At the UN, part of the uncomfortable work that we identify during the course of our side-meetings is confronting all the times we did not act as allies to each other. Mama G went on record this year as apologising for the role some Maroons played in the brutal crushing of multiple uprisings of enslaved peoples, including the famous Takyi’s Rebellion in 1760s Jamaica — which also catalysed the introduction of the Caribbean’s first laws against Obeah.

One of our contingent, the Garifuna Ambassador-at-Large Cynthia Ellis, addresses the Forum with an appeal for unity, for our islands to be borderless. Borderlessness in the face of oppression is what it means to be Garifuna. A united force of people coming together: Africans rescued from a wrecked slave ship by St Vincent’s Kalinago people, and over generations of miscegenation creating a new nation to wage war against British enslavement.

This is part of my own story. My Garifuna great-grandfather Papa Gimpie was born after Emancipation in Mesopotamia Valley in St Vincent. It is what draws me to this UN meeting, and this movement to reclaim lost ties, not just to one island but to the entire region.

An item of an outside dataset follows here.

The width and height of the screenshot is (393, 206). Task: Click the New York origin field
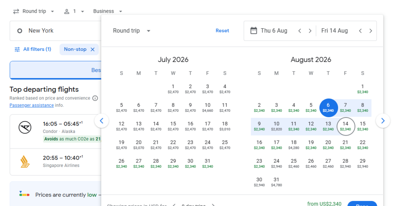click(56, 31)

It is his name that I call on the day that we visit the monument to the victims of the Atlantic Slave Trade on the grounds of the UN headquarters. There are tears on our cold faces as Kenrich Cairo of the Okanisi people of Suriname sings for those lost. With us, pouring libations to the ancestors, is Mireille Fanon Mendes-France — human rights lawyer and daughter of the late Martiniquan psychiatrist and philosopher Frantz Fanon.

We leave the UN to go on another journey, to another meeting. We share food and coffee and stories. We share solutions for healing and organising and recovery when harm is done by a community member.

History also begs that we look to the future. To the certain uncertainty of climate change;  disappearing islands; the forcible separation from original homelands; the urgency of preserving distinct cultures; and what role — if any — Maroons and Indigenous peoples play in collectively challenging the social and environmental scars of imperialism.

This journey — like many stories involving Caribbean people — is long, complicated, and full of plot twists, with multiple points of starting, stopping, turning in on itself, and walking without fear.

And what does a United Maroon Indigenous Peoples mean for the Caribbean? That answer can’t be found at the United Nations.